TASK GOAL: Copy every line of the items below word for word, without changing anything.

[Records of locating words and elements]

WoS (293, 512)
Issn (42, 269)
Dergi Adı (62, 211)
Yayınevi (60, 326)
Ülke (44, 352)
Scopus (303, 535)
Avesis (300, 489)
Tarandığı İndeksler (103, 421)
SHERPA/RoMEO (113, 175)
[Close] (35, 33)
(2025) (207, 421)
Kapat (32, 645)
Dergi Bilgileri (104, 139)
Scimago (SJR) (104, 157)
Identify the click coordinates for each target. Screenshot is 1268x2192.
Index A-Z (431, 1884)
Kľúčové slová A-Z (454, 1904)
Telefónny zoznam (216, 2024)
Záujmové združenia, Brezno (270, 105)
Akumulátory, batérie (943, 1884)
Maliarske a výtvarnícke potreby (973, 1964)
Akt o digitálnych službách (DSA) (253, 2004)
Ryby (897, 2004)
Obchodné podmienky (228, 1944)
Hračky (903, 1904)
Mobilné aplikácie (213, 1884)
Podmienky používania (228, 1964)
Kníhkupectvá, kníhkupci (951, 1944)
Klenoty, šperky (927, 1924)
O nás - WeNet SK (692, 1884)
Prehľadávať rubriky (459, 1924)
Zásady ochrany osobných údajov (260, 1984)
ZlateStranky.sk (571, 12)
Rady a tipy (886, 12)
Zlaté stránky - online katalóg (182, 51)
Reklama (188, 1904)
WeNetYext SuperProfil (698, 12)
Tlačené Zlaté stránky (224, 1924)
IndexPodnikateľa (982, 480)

WORKED SOLUTION:
WoS (293, 512)
Issn (42, 269)
Dergi Adı (62, 211)
Yayınevi (60, 326)
Ülke (44, 352)
Scopus (303, 535)
Avesis (300, 489)
Tarandığı İndeksler (103, 421)
SHERPA/RoMEO (113, 175)
[Close] (35, 33)
(2025) (207, 421)
Kapat (32, 645)
Dergi Bilgileri (104, 139)
Scimago (SJR) (104, 157)
Identify the click coordinates for each target. Screenshot is 1268x2192.
Index A-Z (431, 1884)
Kľúčové slová A-Z (454, 1904)
Telefónny zoznam (216, 2024)
Záujmové združenia, Brezno (270, 105)
Akumulátory, batérie (943, 1884)
Maliarske a výtvarnícke potreby (973, 1964)
Akt o digitálnych službách (DSA) (253, 2004)
Ryby (897, 2004)
Obchodné podmienky (228, 1944)
Hračky (903, 1904)
Mobilné aplikácie (213, 1884)
Podmienky používania (228, 1964)
Kníhkupectvá, kníhkupci (951, 1944)
Klenoty, šperky (927, 1924)
O nás - WeNet SK (692, 1884)
Prehľadávať rubriky (459, 1924)
Zásady ochrany osobných údajov (260, 1984)
ZlateStranky.sk (571, 12)
Rady a tipy (886, 12)
Zlaté stránky - online katalóg (182, 51)
Reklama (188, 1904)
WeNetYext SuperProfil (698, 12)
Tlačené Zlaté stránky (224, 1924)
IndexPodnikateľa (982, 480)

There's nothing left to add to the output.